João Carlos Pomu
Jul 30, 2017 · 2 min read

Por mim eu te veria o tempo todo. Quando eu fechasse os olhos, minha próxima respiração viria carregada do seu cheiro e você surgiria de um fundo preto alaranjado, porque o Sol está batendo no meu rosto. Eu poderia dizer que o Sol, para mim, é como você. Mas não é. Você é mais que o Sol.

Por mim, eu acordaria ao seu lado todos os dias. Observaria o quão linda você é mesmo quando acabou de levantar. Sempre escutei as mulheres reclamando do quão feias e descabeladas elas acordam pela manhã. Tenho que me segurar para não rir deles, já que você faz acordar bonita parecer tão fácil.

Nos esbarraríamos e trocaríamos olhares pelo apartamento enquanto preparamos o café e nos arrumamos. Iríamos para a escola, para o cursinho, para a universidade, no mesmo carro. Eu te faria infinitos carinhos e brincadeiras idiotas só para ver um sorriso seu.
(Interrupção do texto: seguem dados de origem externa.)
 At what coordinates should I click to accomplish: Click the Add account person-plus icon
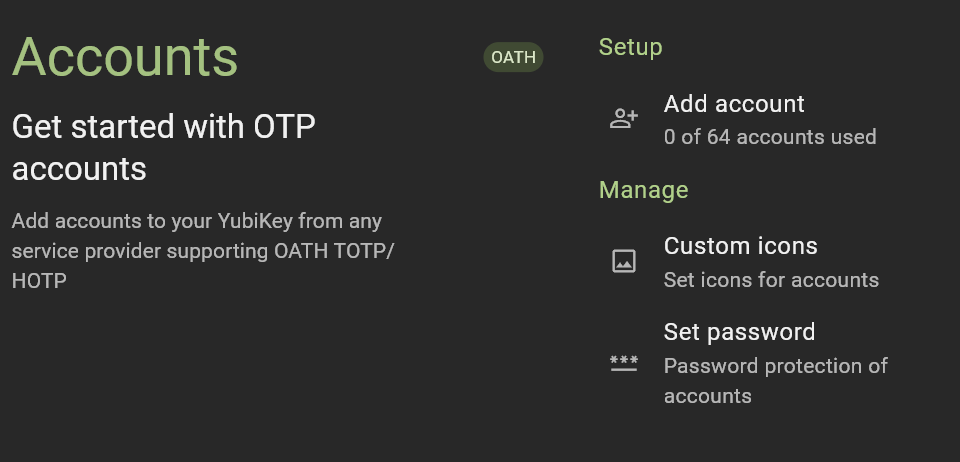624,119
Quando a noite chegasse, eu te olharia do mesmo jeito que você olha para a Lua. Você brilha assim como ela, mas a diferença é que você não está refletindo luz. Todo o seu brilho é seu. Eu iria te levar para jantar. Tanto faz onde: te levaria para algum restaurante sem muita gente ou para o nosso apartamento, que fica cheio só com nós dois.
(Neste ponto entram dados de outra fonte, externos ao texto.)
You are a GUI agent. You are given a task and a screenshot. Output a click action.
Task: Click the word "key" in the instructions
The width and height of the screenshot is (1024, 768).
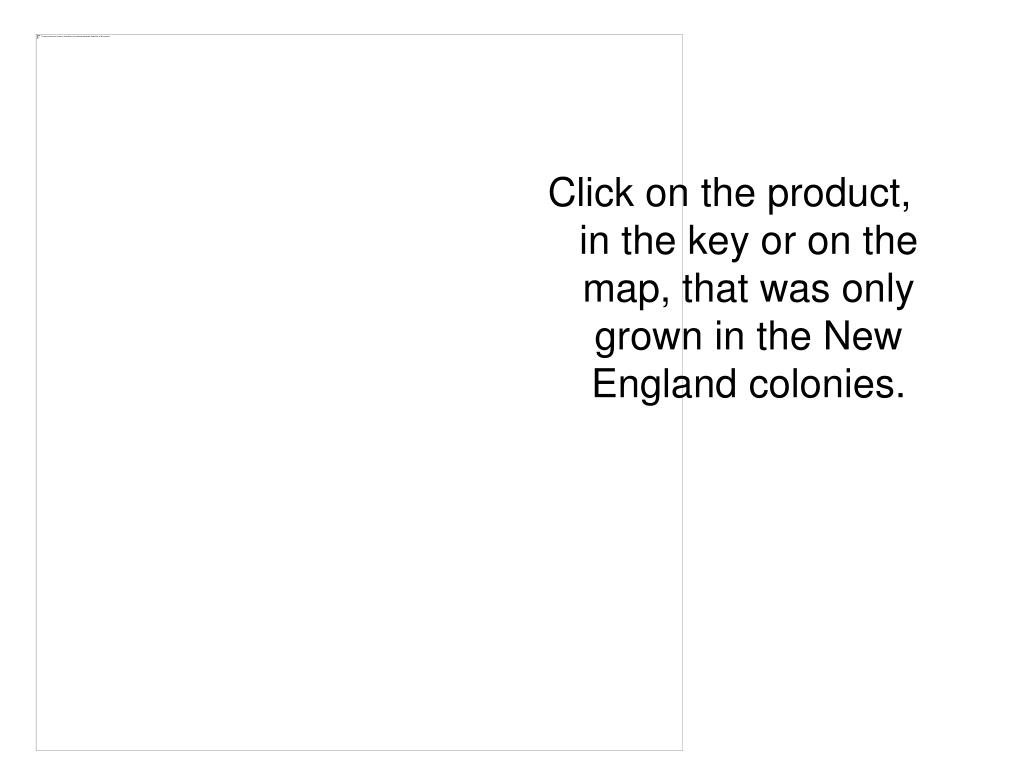[718, 243]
Dormiria na mesma cama e sonharia com você depois de um longo beijo de boa noite. Tudo para acordar no dia seguinte e fazer tudo igual, só que diferente, como só nós conseguimos fazer.

Mas eu sei que de verdade não dá para ser assim. Gostaria que desse, mas não dá. Somos dois mundos que gostam de orbitar um próximo ao outro. Dividimos histórias, espaço, acontecimentos. Mas uma hora nós nos viramos de lado e não vemos mais um ao outro. Precisamos do nosso tempo, do nosso pensamento, sem outra voz para atrapalhar o raciocínio.

Faz parte de ser duas pessoas diferentes passando muito tempo juntas.